-- Opening Marker --

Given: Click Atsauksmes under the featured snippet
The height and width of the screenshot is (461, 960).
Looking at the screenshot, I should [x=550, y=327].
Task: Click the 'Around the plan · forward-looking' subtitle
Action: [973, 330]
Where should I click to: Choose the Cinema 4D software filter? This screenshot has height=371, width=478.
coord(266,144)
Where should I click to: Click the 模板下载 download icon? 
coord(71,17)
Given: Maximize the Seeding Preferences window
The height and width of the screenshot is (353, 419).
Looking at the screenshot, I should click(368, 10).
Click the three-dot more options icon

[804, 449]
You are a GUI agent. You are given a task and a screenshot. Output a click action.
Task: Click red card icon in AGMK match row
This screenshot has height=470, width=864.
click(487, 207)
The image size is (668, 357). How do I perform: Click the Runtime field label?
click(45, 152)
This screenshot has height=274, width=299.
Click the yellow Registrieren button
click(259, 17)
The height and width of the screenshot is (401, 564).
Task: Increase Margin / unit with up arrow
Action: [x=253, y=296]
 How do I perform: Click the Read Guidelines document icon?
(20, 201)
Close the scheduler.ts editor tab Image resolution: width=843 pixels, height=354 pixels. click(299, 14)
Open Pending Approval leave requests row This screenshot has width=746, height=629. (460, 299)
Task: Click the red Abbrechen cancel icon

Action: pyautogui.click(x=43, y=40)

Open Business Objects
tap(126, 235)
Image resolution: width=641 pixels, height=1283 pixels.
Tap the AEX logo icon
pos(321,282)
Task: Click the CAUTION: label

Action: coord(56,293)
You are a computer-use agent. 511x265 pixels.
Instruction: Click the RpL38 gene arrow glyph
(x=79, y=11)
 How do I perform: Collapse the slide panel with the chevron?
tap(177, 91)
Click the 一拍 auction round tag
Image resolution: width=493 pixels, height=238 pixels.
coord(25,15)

-- Closing Marker --

WHAT THE TASK ASKS. Restate the listing word for word, but only from its first line through the line with "This screenshot has height=274, width=299.", keeping both end lines.

EXPECTED OUTPUT.
Given: Click Atsauksmes under the featured snippet
The height and width of the screenshot is (461, 960).
Looking at the screenshot, I should [x=550, y=327].
Task: Click the 'Around the plan · forward-looking' subtitle
Action: [973, 330]
Where should I click to: Choose the Cinema 4D software filter? This screenshot has height=371, width=478.
coord(266,144)
Where should I click to: Click the 模板下载 download icon? 
coord(71,17)
Given: Maximize the Seeding Preferences window
The height and width of the screenshot is (353, 419).
Looking at the screenshot, I should click(368, 10).
Click the three-dot more options icon

[804, 449]
You are a GUI agent. You are given a task and a screenshot. Output a click action.
Task: Click red card icon in AGMK match row
This screenshot has height=470, width=864.
click(487, 207)
The image size is (668, 357). How do I perform: Click the Runtime field label?
click(45, 152)
This screenshot has height=274, width=299.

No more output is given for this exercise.